Gerson Uaripi Tjihenuna
Dr Shaun Whittaker and Harry Boesak published a piece in The Namibian of 28 April 2023 under the heading: ‘Workers’ Struggle: Odalate Naiteke’. The latter means to cut the wire, referring to the vicious contract labour system that was common before independence.
About three years ago, I had a series of polemics with the two gentlemen over the same issues. They are dear friends and I once shared a panel discussion platform with Dr Whittaker on some of these issues.
For the record, I do not have a problem with the pro-worker cause that they have been championing over the years; it is a noble cause.
As a medical professional, Dr Whittaker is part of the middle class; and for him to do what he is doing, advancing the cause of the ‘workers’ through his writings is tantamount to what Amilcar Cabral would call ‘class suicide’. That is, in itself, a feather in his cap.
Secondly, throughout my adult life, I have always had a strong leftist bent, something that I have in common with my two friends, who refer to themselves as Members of the Marxist Group of Namibia.
The biggest problem that I have with their discourse is the absence of ‘sensitivity’ when it comes to the usage of certain concepts. Rigorous, hard-nosed scholarship calls for the dissection and clinical qualification of concepts.
In the very first paragraph of their piece, they assert: ‘…it is vital to recover the history of working-class struggles in Namibia to counter the revisionism of moderate Pan-Africanism.’ The question is, who has denied the history of these different workers’ struggles and how was that done to justify the need for this ‘recovery?’ Again, what is meant by ‘countering the revisionism of moderate Pan-Africanism?’ What is meant by ‘revisionism’ or ‘moderate Pan-Africanism’ for that matter? All these concepts beg for dissection.
Furthermore, such concepts are also very subjective; whose definition are we talking about and what are their social interest in defining such concepts? Lastly, and most importantly so, ‘revisionism’ as measured against which and whose social criteria?
Truth claims are a contested space and we need to dissect and qualify concepts if we want to show serious scholarship presence.
However, the one fundamental issue on which my dear colleagues and I are poles apart is their understanding of the Namibian ‘working class’. The polemics I had with them about three years ago were mainly anchored around this issue. I submit that the reference to the ‘working class’ in their piece is unfortunately misplaced. I have always argued that in the strictest Marxist definition of a working class, in Namibia, we can, at best, only refer to an embryonic working class or peasant workers.
In my book, what we have in Namibia are mainly peasant workers, who have one foot in the peasantry and their other foot in industry. Most industrial workers in Namibia have a rural home base to return to when they either lose their jobs or retire.

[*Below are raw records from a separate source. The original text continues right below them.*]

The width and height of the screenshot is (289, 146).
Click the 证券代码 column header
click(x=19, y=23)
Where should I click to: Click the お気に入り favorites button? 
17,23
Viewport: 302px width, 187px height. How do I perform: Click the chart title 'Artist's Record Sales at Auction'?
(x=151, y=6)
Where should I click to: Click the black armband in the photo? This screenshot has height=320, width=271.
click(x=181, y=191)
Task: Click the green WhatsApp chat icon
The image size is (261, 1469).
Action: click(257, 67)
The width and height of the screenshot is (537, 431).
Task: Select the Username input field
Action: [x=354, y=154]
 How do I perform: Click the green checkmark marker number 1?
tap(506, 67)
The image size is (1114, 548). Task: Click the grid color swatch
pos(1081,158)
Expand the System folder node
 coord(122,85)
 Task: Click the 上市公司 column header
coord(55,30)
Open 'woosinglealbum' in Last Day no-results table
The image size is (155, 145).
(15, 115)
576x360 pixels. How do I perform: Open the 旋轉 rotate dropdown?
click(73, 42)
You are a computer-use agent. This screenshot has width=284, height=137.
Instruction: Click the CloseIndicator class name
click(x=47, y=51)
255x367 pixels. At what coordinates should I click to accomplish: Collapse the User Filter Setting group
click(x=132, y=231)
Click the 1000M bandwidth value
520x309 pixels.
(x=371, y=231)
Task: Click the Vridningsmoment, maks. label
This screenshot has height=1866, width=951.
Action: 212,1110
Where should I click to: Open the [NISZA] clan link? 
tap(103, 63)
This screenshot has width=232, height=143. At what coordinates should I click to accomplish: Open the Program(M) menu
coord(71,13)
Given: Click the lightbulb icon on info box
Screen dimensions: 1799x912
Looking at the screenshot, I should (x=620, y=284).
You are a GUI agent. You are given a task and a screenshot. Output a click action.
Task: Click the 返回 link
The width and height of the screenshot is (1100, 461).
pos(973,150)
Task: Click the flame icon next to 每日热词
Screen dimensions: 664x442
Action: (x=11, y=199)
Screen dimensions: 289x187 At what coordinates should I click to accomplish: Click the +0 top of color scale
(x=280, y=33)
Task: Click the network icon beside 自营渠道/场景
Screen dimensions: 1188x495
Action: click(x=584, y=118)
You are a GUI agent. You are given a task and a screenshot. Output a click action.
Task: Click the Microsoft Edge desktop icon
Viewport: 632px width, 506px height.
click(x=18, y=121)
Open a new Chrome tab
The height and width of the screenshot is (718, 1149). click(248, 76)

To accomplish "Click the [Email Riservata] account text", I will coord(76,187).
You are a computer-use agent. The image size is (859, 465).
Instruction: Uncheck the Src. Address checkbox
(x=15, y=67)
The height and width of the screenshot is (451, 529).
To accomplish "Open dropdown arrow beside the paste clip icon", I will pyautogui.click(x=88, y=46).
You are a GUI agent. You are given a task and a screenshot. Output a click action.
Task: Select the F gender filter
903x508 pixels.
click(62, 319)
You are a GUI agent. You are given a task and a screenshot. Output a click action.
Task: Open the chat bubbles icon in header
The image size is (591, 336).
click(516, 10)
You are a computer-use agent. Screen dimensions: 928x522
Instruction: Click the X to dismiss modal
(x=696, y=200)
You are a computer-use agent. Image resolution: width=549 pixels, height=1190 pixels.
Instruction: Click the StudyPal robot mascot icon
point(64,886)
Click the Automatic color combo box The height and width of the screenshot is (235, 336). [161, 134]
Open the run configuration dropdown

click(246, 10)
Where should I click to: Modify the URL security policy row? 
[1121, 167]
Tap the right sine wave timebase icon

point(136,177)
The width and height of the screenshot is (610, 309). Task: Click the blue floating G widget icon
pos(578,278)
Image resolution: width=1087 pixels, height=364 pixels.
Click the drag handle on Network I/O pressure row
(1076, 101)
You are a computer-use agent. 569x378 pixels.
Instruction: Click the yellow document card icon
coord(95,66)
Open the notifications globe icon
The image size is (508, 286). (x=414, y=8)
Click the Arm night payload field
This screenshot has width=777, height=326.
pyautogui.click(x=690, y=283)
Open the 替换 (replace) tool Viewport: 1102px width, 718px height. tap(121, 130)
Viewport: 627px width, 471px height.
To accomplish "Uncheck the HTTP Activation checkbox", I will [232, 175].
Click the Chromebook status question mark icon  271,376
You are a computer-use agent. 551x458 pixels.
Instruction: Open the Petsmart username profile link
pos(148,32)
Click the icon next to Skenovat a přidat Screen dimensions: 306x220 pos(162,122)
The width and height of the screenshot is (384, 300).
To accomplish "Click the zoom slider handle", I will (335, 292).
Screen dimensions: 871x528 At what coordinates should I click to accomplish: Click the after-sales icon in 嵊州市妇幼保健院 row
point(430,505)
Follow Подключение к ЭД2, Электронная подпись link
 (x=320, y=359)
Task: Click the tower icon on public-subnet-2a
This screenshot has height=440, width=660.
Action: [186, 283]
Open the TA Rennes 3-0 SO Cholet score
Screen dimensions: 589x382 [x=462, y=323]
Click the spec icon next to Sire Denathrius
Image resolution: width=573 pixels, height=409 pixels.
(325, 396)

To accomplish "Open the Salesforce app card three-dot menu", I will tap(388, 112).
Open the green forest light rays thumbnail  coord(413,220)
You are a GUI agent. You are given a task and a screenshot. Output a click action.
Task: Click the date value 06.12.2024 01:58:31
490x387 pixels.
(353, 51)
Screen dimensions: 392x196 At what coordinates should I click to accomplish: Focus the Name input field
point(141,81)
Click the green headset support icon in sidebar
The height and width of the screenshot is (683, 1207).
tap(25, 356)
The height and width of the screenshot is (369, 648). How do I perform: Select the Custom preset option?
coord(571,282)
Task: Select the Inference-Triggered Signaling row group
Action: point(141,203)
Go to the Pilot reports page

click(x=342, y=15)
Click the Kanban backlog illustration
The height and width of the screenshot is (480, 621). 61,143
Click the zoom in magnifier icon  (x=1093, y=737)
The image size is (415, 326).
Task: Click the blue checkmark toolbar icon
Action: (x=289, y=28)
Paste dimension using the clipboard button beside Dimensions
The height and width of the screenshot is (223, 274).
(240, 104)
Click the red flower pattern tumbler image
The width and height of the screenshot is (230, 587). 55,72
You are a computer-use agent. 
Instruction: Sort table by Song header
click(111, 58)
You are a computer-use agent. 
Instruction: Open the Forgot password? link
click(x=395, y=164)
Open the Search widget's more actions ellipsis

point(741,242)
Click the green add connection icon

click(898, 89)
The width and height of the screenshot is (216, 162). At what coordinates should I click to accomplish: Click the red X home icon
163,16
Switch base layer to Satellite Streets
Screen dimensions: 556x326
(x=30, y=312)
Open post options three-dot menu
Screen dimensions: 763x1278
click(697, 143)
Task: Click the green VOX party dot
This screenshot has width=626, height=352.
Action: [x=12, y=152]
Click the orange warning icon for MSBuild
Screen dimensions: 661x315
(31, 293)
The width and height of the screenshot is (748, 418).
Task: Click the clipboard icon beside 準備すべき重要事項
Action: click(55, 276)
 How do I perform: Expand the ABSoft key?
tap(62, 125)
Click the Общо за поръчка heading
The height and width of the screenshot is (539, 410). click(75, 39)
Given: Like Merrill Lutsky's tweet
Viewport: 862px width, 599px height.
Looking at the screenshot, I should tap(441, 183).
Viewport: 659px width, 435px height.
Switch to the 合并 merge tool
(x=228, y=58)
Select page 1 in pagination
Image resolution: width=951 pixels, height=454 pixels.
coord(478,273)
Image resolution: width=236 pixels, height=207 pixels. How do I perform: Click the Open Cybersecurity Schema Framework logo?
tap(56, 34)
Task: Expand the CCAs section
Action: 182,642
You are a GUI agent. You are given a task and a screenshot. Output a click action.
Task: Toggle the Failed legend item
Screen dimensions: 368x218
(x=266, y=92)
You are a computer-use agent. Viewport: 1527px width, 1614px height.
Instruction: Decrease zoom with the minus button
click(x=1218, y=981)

The issue with peasant workers is that they tend to have, what I call, for lack of a better word, dual class consciousness and dual class loyalty. Their social base is mainly peasantry and they, temporarily, come to towns, mines or commercial farms for work purposes only. There could be small pockets of members of the working class amongst these workers, but by far, the majority are peasant workers.
You are not a member of the working class by merely working in a factory, for example, but chiefly because of your social base, because it is your social base that determines your class consciousness. The majority of the people who are wrongly referred to as members of the working class by my two colleagues are peasant workers and their social base is mainly peasantry.
As I have argued elsewhere, South Africa, because of its strong industrial base, has over many years, created a strong working class that has developed, in the Gramscian sense of the word, from a class in itself (an objective category) to a class for itself (a subjective agent). That simply means that this working class is class conscious and it does not have any other social base, apart from being a working class.
African Marxists have, for years, been stuck in the class analysis as a social unit of analysis and, for the most part, have never come around to factoring in ethnic identity as an important category in their analysis. The ‘wrong-footed’ notion that ethnicity has never been a problem amongst the ‘workers’ in Namibia stems from that, but the reality on the ground is different. The fact that, so far, no leftist political party has emerged in independent Namibia that has managed to garner enough support from the ‘workers’ regardless of their ethnic background is testimony to the absence of class consciousness among Namibian ‘workers’ – hence my assertion that referring to a working class in Namibia can be problematic.
My parting thoughts to my dear friends are this. Since the collapse of communism in Eastern and Central Europe in the early nineties, neo-liberalism and multi-party democracy has, for better or for worse, won the day as the twin norms of what has come to be known as the ‘good governance’ paradigm. This has left the Global Left with a ‘wounded and tired’ agenda. The Global Left needs to re-group, pick up the pieces and re-define the agenda.
I hope that this rejoinder will not be taken personally by my two colleagues. I respectfully beg to differ with them on the way they ‘shy away’ from dissecting some of the key concepts, but theirs is otherwise a well-researched piece.